» **Tarefas a realizar**
a) Transcreva, do texto sobre os gastos federais com a covid-19, o trecho começando em "O site Tesouro" e seguindo até "no ano passado.".
b) Retome o texto sobre os gastos federais com a covid-19 a partir do ponto em que ele termina e dê continuidade a ele.

» **Texto do documento**

O site Tesouro Transparente, mantido pela Secretaria do Tesouro Nacional, aponta que o governo federal gastou R$ 524 bilhões dos R$ 604,7 bilhões previstos para serem usados no combate à covid-19 em 2020. A maior parte desse dinheiro (R$ 293,1 bilhões) foi aplicada no auxílio emergencial. De acordo com esse portal, a União repassou R$ 44,3 bilhões para estados e R$ 30,8 bilhões aos municípios a título de auxílio financeiro. Além disso, em termos de despesas adicionais do Ministério da Saúde, foram transferidos R$ 9 bilhões para os governos estaduais e R$ 25,5 bilhões para prefeituras. Totalizando, assim, R$ 109,8 bilhões em transferências da União para governos subnacionais no ano passado.
O SIGA Brasil, painel de acompanhamento de contas públicas do Senado Federal, aponta que a União executou R$ 573,41 bilhões com o enfrentamento da pandemia de covid-19 em 2020 e 2021 (até o dia 02/06). Desse dinheiro, R$ 78,26 bilhões (o equivalente a 13,65% do total) foram transferidos para estados, municípios e para o Distrito Federal. O SIGA Brasil também aponta que a principal destinação de recursos para o enfrentamento à covid-19 em 2020 foi com o auxílio emergencial, que recebeu R$ 231,18 bilhões.

» **Itens listados**
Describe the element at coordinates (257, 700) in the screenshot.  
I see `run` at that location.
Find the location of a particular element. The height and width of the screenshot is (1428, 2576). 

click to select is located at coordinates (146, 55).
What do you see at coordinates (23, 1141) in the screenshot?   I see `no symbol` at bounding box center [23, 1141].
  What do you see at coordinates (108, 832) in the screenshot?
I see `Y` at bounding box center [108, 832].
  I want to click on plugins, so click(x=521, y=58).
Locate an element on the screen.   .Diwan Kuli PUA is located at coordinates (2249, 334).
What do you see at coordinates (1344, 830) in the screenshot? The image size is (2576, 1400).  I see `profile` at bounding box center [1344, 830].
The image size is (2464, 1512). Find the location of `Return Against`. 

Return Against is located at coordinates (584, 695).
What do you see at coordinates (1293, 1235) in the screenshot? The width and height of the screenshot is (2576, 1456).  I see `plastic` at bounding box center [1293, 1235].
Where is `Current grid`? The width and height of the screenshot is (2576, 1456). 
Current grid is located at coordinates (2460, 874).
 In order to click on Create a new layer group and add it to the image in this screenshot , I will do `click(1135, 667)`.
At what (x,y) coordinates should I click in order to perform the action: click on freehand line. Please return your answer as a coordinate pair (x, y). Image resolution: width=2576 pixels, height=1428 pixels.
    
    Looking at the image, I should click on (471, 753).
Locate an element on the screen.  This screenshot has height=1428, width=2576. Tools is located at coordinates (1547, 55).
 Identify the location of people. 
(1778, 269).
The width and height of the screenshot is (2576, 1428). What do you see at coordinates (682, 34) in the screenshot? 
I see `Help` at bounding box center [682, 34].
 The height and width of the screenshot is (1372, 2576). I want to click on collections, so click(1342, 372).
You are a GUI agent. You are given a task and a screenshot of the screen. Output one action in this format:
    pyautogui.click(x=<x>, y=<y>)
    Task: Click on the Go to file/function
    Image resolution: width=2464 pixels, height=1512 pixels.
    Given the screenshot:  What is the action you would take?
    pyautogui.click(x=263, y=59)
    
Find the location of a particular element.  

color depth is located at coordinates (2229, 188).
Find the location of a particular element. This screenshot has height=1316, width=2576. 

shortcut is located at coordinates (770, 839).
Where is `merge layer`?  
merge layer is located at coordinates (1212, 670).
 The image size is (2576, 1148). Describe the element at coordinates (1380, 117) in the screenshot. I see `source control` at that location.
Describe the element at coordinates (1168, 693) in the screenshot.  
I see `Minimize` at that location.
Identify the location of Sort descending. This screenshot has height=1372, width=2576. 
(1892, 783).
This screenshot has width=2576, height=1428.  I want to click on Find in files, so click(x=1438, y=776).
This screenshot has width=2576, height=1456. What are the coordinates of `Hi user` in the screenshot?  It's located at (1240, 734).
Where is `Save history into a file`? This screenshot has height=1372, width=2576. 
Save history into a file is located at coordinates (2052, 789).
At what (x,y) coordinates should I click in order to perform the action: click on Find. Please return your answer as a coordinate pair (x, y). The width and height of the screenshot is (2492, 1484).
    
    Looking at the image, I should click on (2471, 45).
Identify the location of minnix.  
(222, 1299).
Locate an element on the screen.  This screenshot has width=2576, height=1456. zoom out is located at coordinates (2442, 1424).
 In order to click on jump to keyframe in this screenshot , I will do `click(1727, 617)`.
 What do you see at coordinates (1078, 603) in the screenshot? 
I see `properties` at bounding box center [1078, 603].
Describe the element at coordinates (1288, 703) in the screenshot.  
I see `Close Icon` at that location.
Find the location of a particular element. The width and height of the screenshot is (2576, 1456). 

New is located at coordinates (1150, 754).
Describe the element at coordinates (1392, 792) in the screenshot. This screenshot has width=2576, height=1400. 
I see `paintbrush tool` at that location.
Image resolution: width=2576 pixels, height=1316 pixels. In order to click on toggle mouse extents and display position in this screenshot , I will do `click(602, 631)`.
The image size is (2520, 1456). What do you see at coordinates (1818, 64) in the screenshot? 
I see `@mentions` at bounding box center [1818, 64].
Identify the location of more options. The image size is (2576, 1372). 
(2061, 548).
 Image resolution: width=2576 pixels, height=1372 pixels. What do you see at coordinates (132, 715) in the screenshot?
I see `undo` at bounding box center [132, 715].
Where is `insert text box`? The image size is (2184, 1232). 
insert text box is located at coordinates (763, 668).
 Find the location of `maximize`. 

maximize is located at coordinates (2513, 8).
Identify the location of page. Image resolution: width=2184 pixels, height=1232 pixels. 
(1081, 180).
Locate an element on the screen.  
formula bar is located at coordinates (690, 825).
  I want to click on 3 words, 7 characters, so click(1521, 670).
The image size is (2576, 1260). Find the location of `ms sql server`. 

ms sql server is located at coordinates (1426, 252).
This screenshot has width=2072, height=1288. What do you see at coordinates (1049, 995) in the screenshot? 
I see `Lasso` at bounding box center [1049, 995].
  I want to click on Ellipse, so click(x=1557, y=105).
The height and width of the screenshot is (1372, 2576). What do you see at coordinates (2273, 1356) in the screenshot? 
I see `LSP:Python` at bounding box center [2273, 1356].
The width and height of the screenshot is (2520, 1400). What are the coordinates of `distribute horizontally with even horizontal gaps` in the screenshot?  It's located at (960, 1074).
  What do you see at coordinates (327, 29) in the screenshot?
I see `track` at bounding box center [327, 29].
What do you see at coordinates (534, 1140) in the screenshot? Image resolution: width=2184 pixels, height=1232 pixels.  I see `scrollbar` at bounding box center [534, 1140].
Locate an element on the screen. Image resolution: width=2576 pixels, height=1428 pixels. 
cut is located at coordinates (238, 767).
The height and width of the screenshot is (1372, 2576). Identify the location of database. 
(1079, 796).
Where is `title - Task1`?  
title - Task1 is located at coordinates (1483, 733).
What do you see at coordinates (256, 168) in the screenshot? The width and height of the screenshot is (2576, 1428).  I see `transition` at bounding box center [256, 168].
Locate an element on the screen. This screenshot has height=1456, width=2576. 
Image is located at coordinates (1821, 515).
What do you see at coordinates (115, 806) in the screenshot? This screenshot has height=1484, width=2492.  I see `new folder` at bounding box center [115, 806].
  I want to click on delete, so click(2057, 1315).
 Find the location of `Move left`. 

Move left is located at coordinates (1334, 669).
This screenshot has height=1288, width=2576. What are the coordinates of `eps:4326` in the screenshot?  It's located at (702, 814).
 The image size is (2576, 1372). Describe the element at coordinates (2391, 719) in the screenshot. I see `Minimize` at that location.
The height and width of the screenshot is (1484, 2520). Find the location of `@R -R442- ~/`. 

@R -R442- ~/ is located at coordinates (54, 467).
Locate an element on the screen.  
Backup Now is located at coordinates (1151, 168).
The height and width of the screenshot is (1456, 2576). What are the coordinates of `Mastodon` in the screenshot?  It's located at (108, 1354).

» **Respostas**
a)
O site Tesouro Transparente, mantido pela Secretaria do Tesouro Nacional, aponta que o governo federal gastou R$ 524 bilhões dos R$ 604,7 bilhões previstos para serem usados no combate à covid-19 em 2020. A maior parte desse dinheiro (R$ 293,1 bilhões) foi aplicada no auxílio emergencial. De acordo com esse portal, a União repassou R$ 44,3 bilhões para estados e R$ 30,8 bilhões aos municípios a título de auxílio financeiro. Além disso, em termos de despesas adicionais do Ministério da Saúde, foram transferidos R$ 9 bilhões para os governos estaduais e R$ 25,5 bilhões para prefeituras. Totalizando, assim, R$ 109,8 bilhões em transferências da União para governos subnacionais no ano passado.

b)
Segundo o portal LocalizaSUS, mantido pelo Ministério da Saúde, os valores de R$ 420 bilhões divulgados pelo governo federal não foram totalmente destinados ao enfrentamento da pandemia. Dos recursos voltados para a covid-19, em 2020, os estados receberam R$ 32,3 bilhões. Em 2021, até 1º de junho, foram R$ 5,4 bilhões. Somando os períodos, temos R$ 37,7 bilhões repassados exclusivamente para o combate à covid-19.
Os três portais apresentam os dados por ano consolidados, não é possível filtrar pelo que foi investido apenas até 15 de fevereiro, data citada pelo governo federal. Mas, em todos eles, o valor transferido para estados e municípios é inferior a R$ 420 bilhões.
Controvérsia
Desde janeiro, Bolsonaro e os governadores têm se desentendido em relação aos valores repassados pela União para o enfrentamento da pandemia. No final de fevereiro, o presidente chegou a divulgar o valor de R$ 600 bilhões enviado para os estados para serem aplicados na saúde (incluindo transferências obrigatórias e ajuda para a pandemia).
Em nota, 19 governadores contestaram os números. Eles alegam que o Planalto somou recursos como o Fundo de Participação dos Estados (FPE), o Fundo de Participação dos Municípios (FPM), o Fundo de Desenvolvimento da Educação Básica (Fundeb) e royalties, que já seriam enviados independentemente da vontade do presidente, porque esses repasses, inclusive os percentuais, são determinados pela Constituição.
Repasses eram obrigatórios?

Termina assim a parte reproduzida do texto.